A Prodigy of Refutation

Eliezer Yudkowsky

My Childhood Death Spiral described the core momentum carrying me into my mistake, an affective death spiral around something that Eliezer₁₉₉₆ called "intelligence". I was also a technophile, pre-allergized against fearing the future. And I'd read a lot of science fiction built around personhood ethics—in which fear of the Alien puts humanity-at-large in the position of the bad guys, mistreating aliens or sentient AIs because they "aren't human".

That's part of the ethos you acquire from science fiction—to define your in-group, your tribe, appropriately broadly. Hence my email address, sentience@pobox.com.

So Eliezer₁₉₉₆ is out to build superintelligence, for the good of humanity and all sentient life.

At first, I think, the question of whether a superintelligence will/could be good/evil didn't really occur to me as a separate topic of discussion. Just the standard intuition of, "Surely no supermind would be stupid enough to turn the galaxy into paperclips; surely, being so intelligent, it will also know what's right far better than a human being could."

Until I introduced myself and my quest to a transhumanist mailing list, and got back responses along the general lines of (from memory):

Morality is arbitrary—if you say that something is good or bad, you can't be right or wrong about that. A superintelligence would form its own morality.

Everyone ultimately looks after their own self-interest. A superintelligence would be no different; it would just seize all the resources.

Personally, I'm a human, so I'm in favor of humans, not Artificial Intelligences. I don't think we should develop this technology. Instead we should develop the technology to upload humans first.

No one should develop an AI without a control system that watches it and makes sure it can't do anything bad.

Well, that's all obviously wrong, thinks Eliezer₁₉₉₆, and he proceeded to kick his opponents' arguments to pieces. (I've mostly done this in other blog posts, and anything remaining is left as an exercise to the reader.)

It's not that Eliezer₁₉₉₆ explicitly reasoned, "The world's stupidest man says the sun is shining, therefore it is dark out." But Eliezer₁₉₉₆ was a Traditional Rationalist; he had been inculcated with the metaphor of science as a fair fight between sides who take on different positions, stripped of mere violence and other such exercises of political muscle, so that, ideally, the side with the best arguments can win.

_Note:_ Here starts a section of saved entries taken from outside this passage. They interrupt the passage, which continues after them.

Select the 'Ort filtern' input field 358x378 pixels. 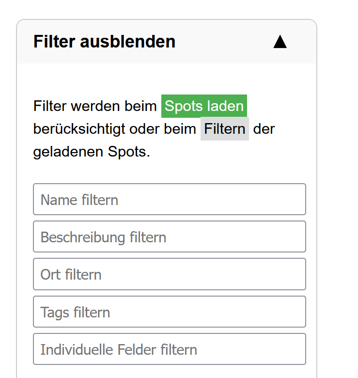(169, 274)
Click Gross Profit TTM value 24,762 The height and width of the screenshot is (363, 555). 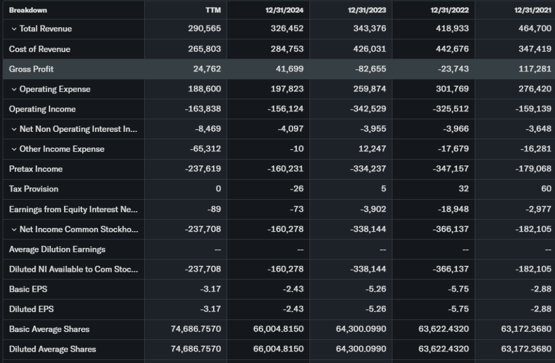pos(207,69)
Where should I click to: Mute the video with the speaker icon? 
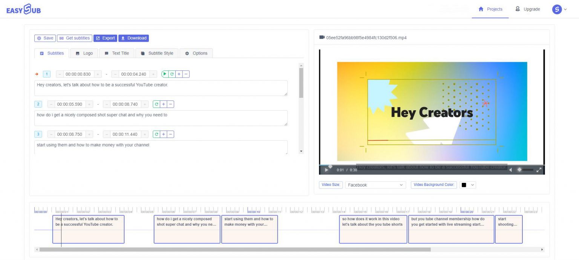(x=511, y=170)
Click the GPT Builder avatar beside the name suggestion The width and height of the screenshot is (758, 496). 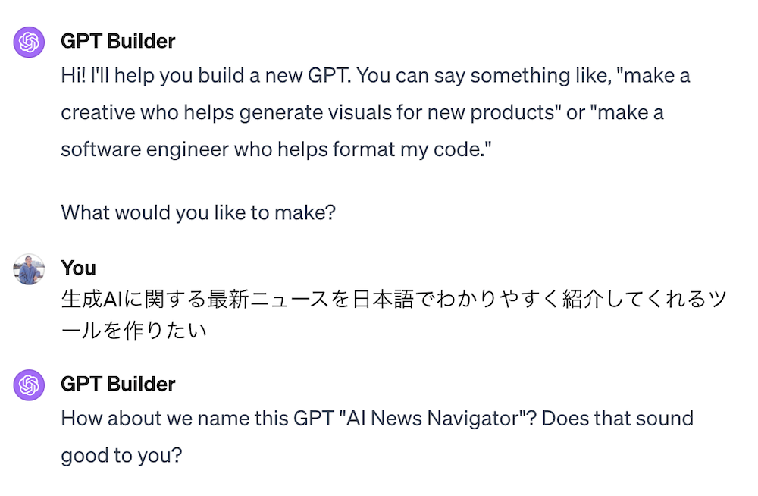click(29, 385)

It's easier to say where someone else's argument is wrong, then to get the fact of the matter right; and Eliezer₁₉₉₆ was very skilled at finding flaws. (So am I. It's not as if you can solve the danger of that power by refusing to care about flaws.) From Eliezer₁₉₉₆'s perspective, it seemed to him that his chosen side was winning the fight—that he was formulating better arguments than his opponents—so why would he switch sides?

Therefore is it written: "Because this world contains many whose grasp of rationality is abysmal, beginning students of rationality win arguments and acquire an exaggerated view of their own abilities. But it is useless to be superior: Life is not graded on a curve. The best physicist in ancient Greece could not calculate the path of a falling apple. There is no guarantee that adequacy is possible given your hardest effort; therefore spare no thought for whether others are doing worse."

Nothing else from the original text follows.